DU GÉNOME AU PROTÉOME
Toutes les informations de l’organisme sont contenues dans notre ADN. Dans un gène, il y a plusieurs éléments : un site d’initiation de la transcription, une région promotrice, une séquence terminale dite de consensus, des exons et introns. Les exons constituent la région codant la protéine. Il existe des régions non codantes dans les introns et des séquences intergéniques qui régulent l’expression du génome. (1)
Pour que la séquence codante d’une protéine soit lue et exprimée, la double hélice d’ADN doit être exposée. Cela se produit grâce à l’acétylation des histones, responsables de la condensation de l’ADN.
De plus, une déméthylation de l’ADN et un signal de reconnaissance doivent se produire pour initier la transcription. L’ARN polymérase est activée, ce qui donnera naissance à un ARN messager. Par épissage, les introns sont séparés et les exons réunis entre eux et maintenus ainsi dans l’ARNm mature.
Le triplet de bases d’ARNm (codon) se lie à son complémentaire (anticodon) de l’ARN de transfert, puis se rendra au ribosome, où l’ARN ribosomal lira la séquence, commençant la traduction pour la synthèse de la protéine. Celle-ci sera nécessaire pour former une certaine structure ou intervenir dans une fonction organique. (2)
INTERFÉRENCE ARN
Après l’épissage, la plupart des séquences non codantes sont dégradées. Celles qui ne sont pas dégradées constituent les ARNs interférents (ARNi), régulateurs de l’expression génique.
Parmi les ARNs non codants, les miARNs (micro-ARNs interférents) ont une importance particulière.
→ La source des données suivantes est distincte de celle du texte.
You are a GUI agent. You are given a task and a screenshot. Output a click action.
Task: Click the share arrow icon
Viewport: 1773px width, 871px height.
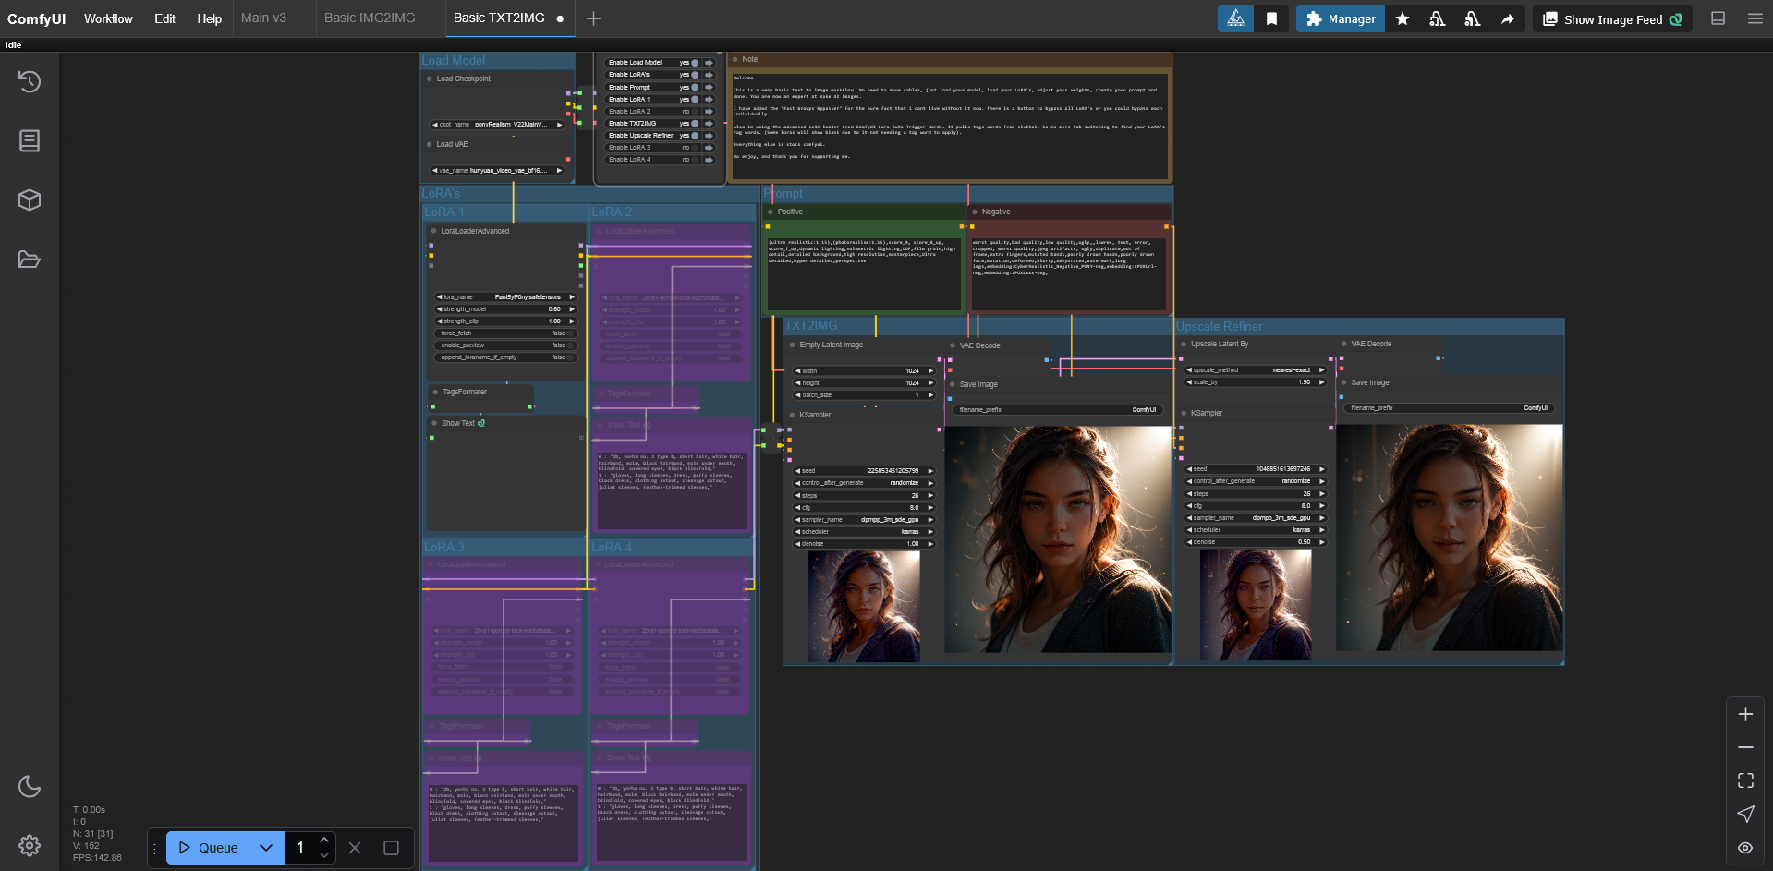pos(1508,18)
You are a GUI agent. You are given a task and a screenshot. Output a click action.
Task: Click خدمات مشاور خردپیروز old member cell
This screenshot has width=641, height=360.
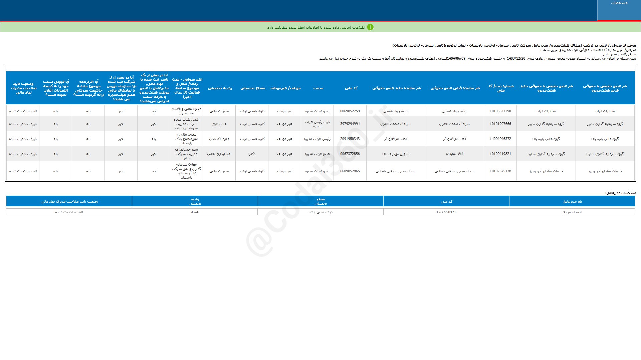(x=605, y=171)
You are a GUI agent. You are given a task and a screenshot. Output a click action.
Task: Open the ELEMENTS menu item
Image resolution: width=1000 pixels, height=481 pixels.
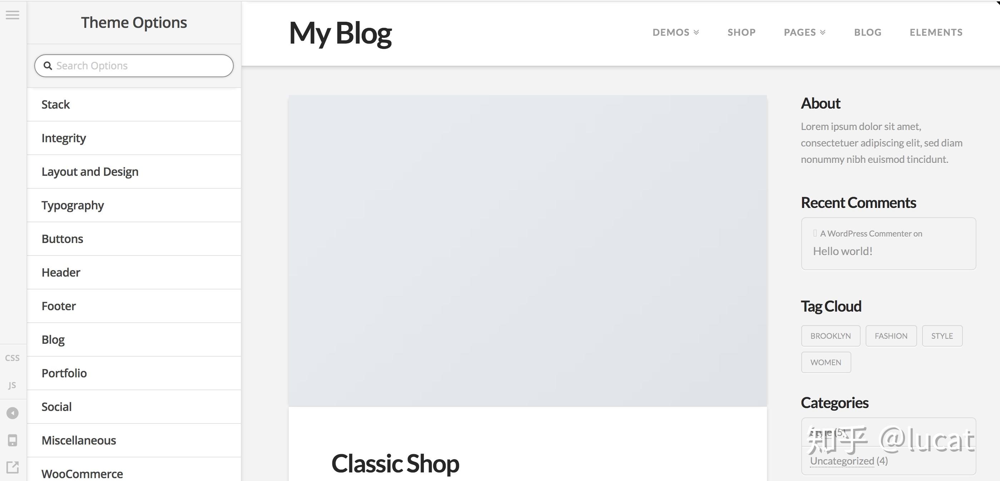coord(936,32)
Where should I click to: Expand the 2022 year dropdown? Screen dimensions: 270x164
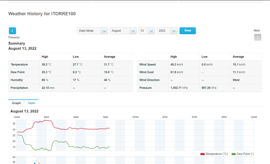point(167,31)

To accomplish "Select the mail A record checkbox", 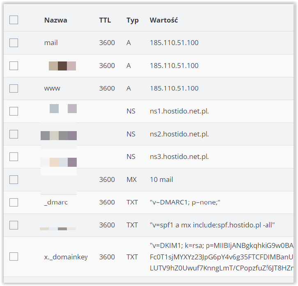I will 14,43.
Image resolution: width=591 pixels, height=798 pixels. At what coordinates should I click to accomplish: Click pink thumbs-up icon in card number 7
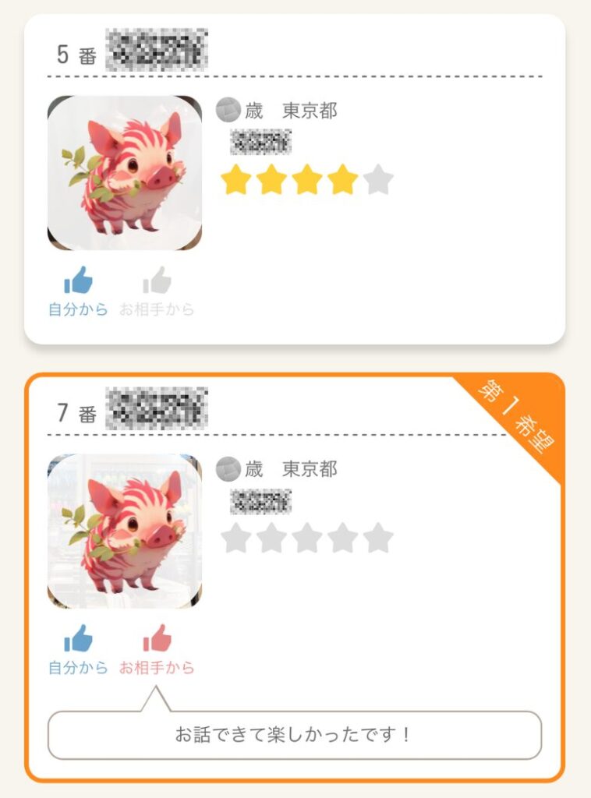157,638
Leur biosynthèse se déroule comme suit :
1 ° Transcription du gène d’un miARN par l’ARN polymérase II: obtention d’une simple molécule d’ARN de mille nucléotides, le pri-mir ou miARN primaire.
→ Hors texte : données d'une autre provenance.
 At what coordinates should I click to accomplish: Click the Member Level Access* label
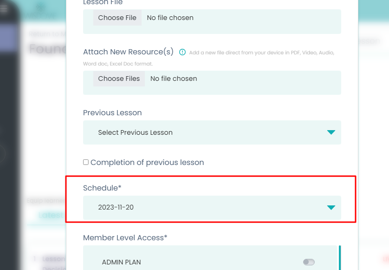click(125, 238)
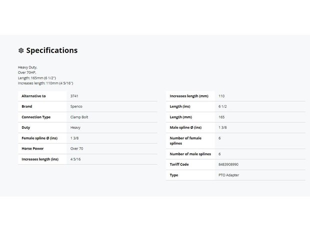Click the Duty row value Heavy
This screenshot has width=310, height=232.
pos(76,128)
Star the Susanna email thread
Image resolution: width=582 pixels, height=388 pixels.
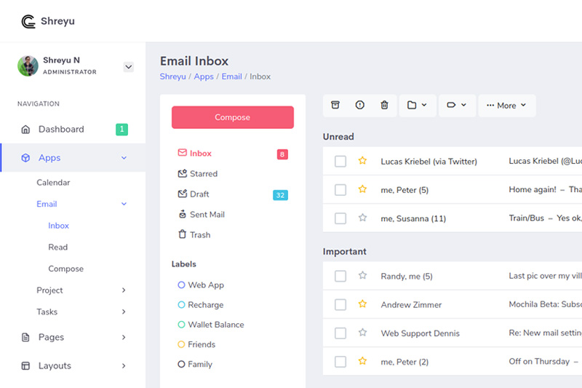(x=362, y=218)
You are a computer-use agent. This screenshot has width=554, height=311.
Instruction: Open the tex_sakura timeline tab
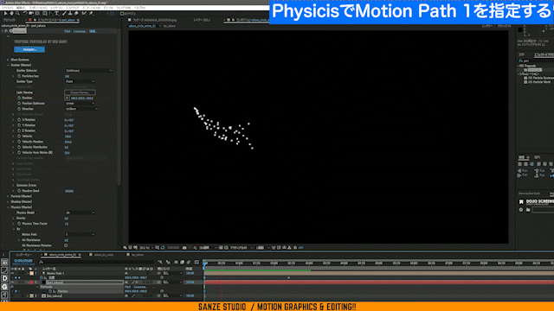[138, 255]
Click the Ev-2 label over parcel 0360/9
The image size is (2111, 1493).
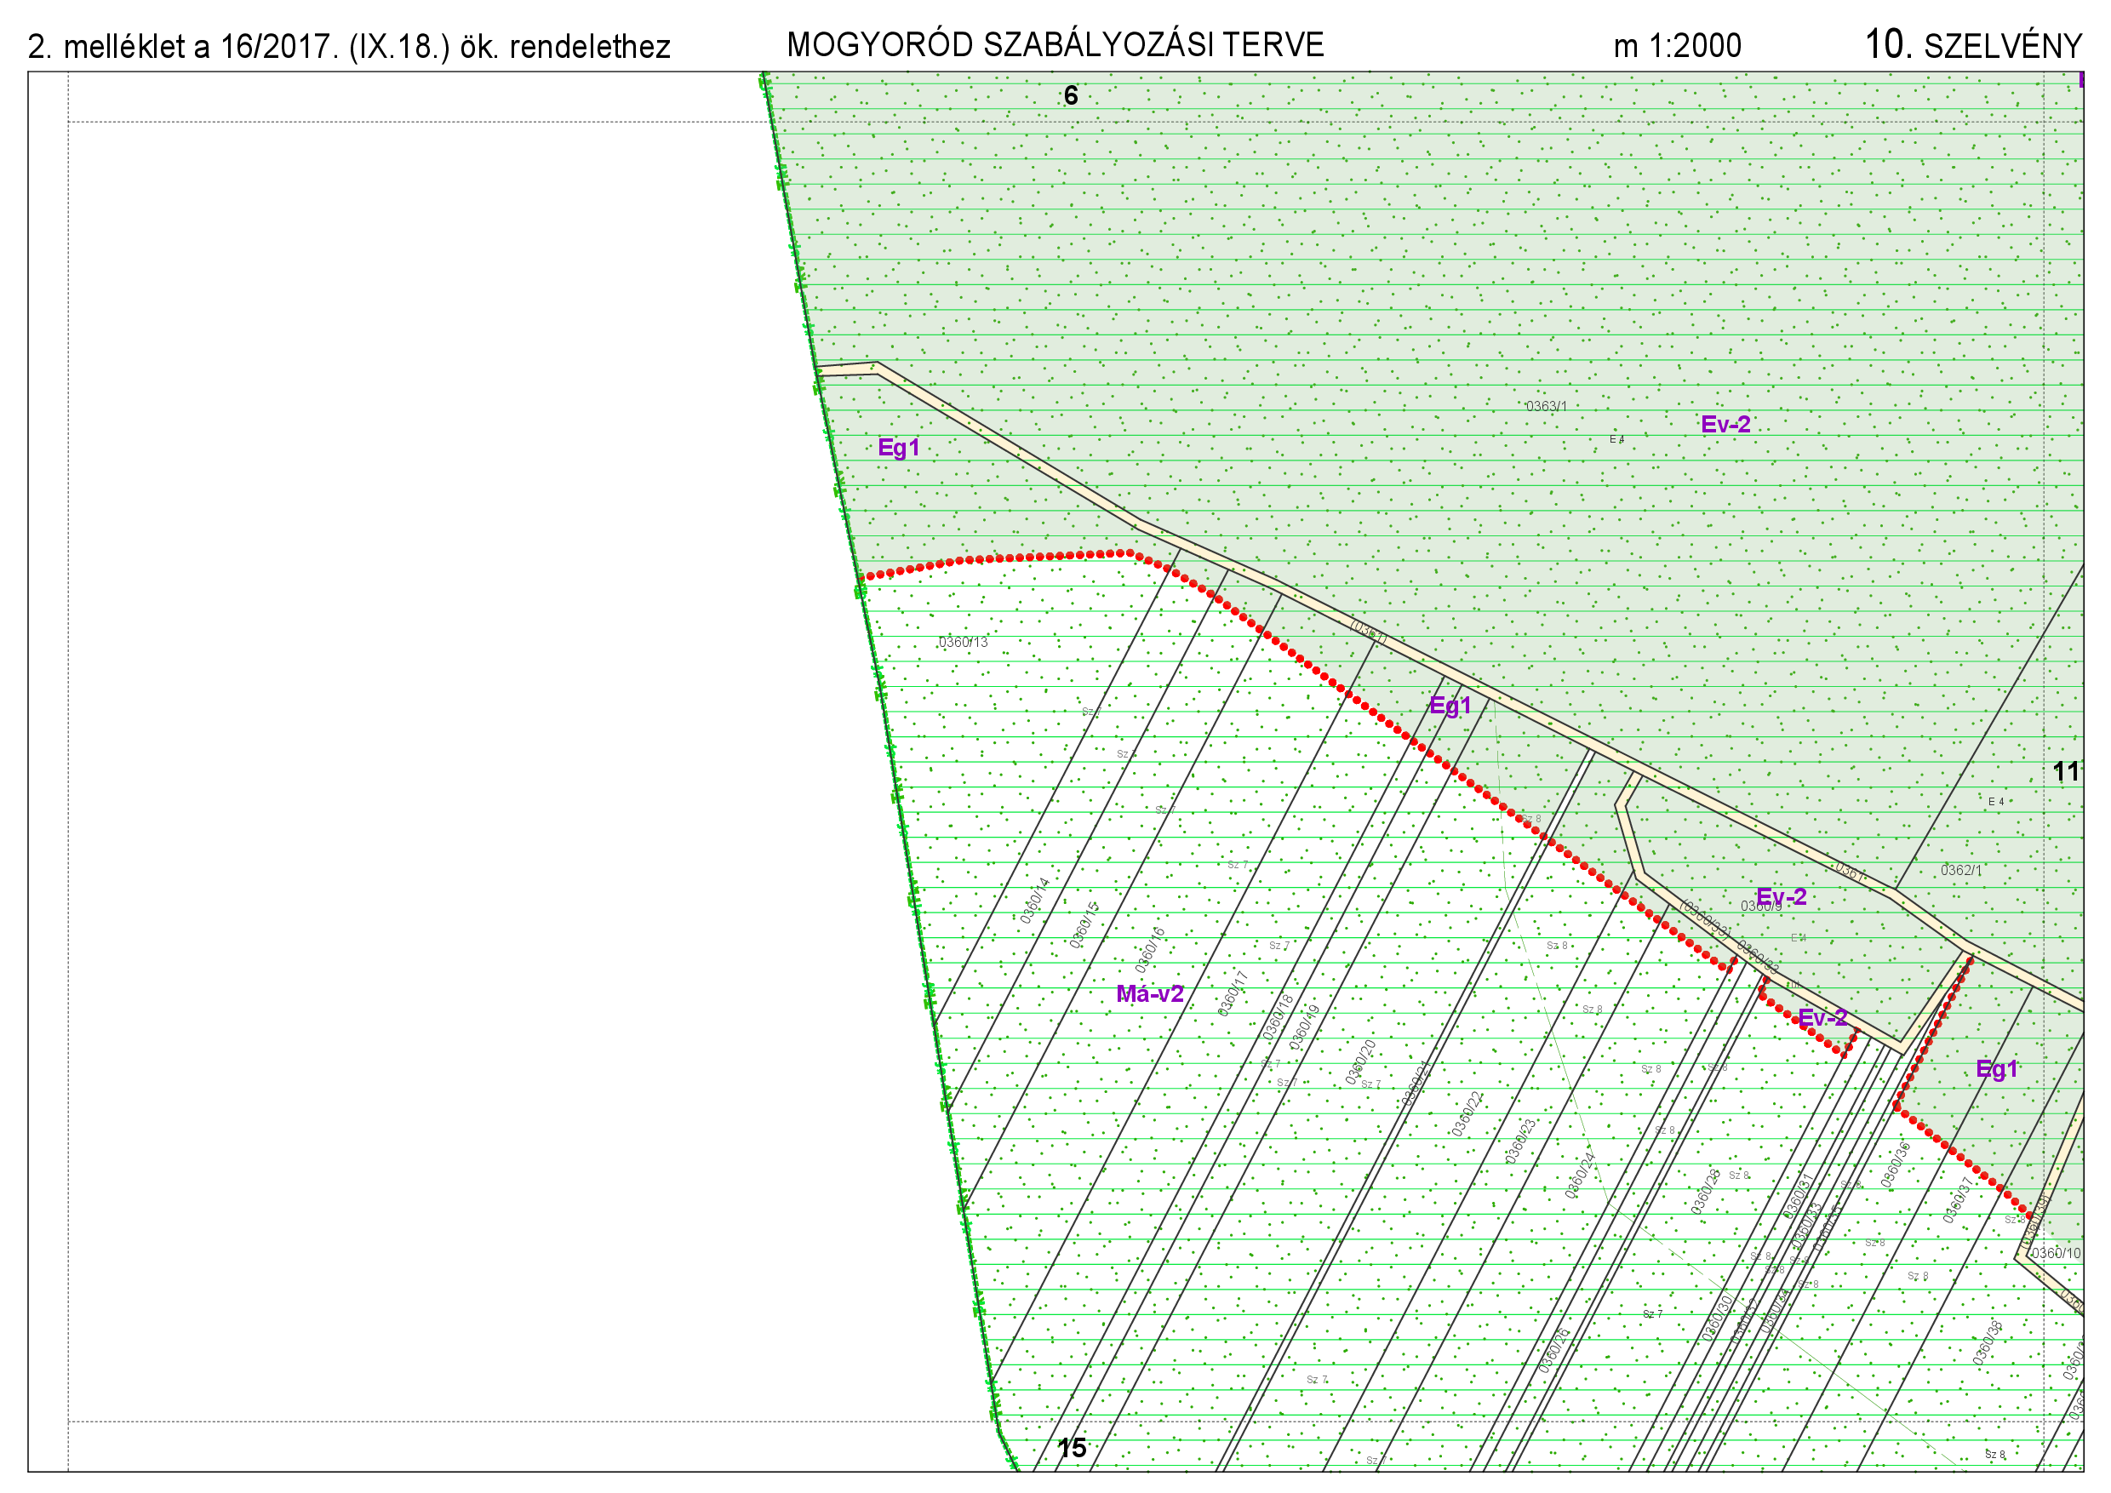pos(1781,896)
Il contient une séquence non codante et une séquence complémentaire, ce qui permettra son appariement plus tard.
2 ° Splicing par la protéine Drosha: formation d’un ARN bicaténaire à 20 nucléotides, qui adopte une structure en “épingle à cheveux”, le pré-miR ou miARN précurseur.
3 ° Transport du pré-miR vers le cytoplasme cellulaire où, au moyen de la ribonucléase Dicer, est générée la séquence mature du miARN.
Le miARN est transporté vers le ribosome pour exercer son rôle modulateur dans la synthèse protéique, au moyen d’un appariement parfait avec l’ARNm cible.
Là, il module l’expression du gène codant à travers l’ensemble moléculaire RISC (RNA-induced silencing complex) par dégradation de l’ARNm ou blocage de sa traduction (le rendant illisible par les ribosomes) La synthèse de la protéine est empêchée. (3)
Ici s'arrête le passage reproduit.